Bank of Ireland customer data on missing device

 

The Data Protection Commissioner is investigating the loss of a USB computer memory device containing personal details of almost 900 Bank of Ireland customers.

The full name, account numbers, first line of address and contact numbers for 894 customers from different parts of the country are held on the memory key.

The information was not encrypted despite this being required by the bank’s policies and procedures.

A spokeswoman for the bank said the device had been reported missing last Wednesday and the Data Protection Commissioner notified yesterday. The bank began contacting these customers yesterday.

In a statement the bank said “no financial information in relation to customers’ accounts was on the device”. It went on to say it had no reason to believe the device had “fallen into the wrong hands”.

The customers who details were held on the device were a representative sample of those contacted by the bank as part of its relationship management programme and a follow-up survey.

Gary Davis, deputy Data Protection Commissioner, said while there was no mandatory reporting requirement for financial institutions to report lost data “the bank seems to have reacted reasonably in this instance”.

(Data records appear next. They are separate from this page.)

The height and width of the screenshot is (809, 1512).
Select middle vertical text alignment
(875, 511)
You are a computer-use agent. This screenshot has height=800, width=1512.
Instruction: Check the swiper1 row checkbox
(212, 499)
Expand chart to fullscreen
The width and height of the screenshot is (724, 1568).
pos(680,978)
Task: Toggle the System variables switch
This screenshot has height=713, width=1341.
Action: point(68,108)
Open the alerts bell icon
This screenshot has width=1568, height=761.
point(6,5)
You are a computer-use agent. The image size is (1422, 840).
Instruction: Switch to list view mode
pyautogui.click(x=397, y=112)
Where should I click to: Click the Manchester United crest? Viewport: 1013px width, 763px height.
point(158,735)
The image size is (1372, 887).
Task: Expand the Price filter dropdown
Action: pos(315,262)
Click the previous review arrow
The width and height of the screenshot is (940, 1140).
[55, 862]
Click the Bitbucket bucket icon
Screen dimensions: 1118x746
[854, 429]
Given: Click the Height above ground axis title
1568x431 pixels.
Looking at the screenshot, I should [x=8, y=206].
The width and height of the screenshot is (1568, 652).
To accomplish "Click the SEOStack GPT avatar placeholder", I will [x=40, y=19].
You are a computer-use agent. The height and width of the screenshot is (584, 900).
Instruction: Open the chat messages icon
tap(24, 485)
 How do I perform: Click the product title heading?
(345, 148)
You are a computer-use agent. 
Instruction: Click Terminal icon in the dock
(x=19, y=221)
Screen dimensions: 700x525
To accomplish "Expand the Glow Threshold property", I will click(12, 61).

While the loss of the data was a concern he said the likelihood of a fraud was “relatively remote”. In April it emerged that the Commissioner was investigating the theft of four Bank of Ireland Life laptops which contained personal details of 31,500 customers.

These computers have not been recovered. Mr Davis said no instances of fraud relating to the stolen laptops have been reported to the Commissioner.

A series of recommendations were made to Bank of Ireland by the Commissioner following the laptop thefts including that all USB ports on the bank’s computers be sealed. This process is due to be completed by the end of March next year.

Last Friday the Minister for Justice Dermot Ahern established a review process to examine whether the data protection legislation needs to be changed following recent breaches.

Former secretary general at the Department of Finance, Eddie Sullivan will chair the process which will also consider whether mandatory reporting of breaches and penalties should be introduced.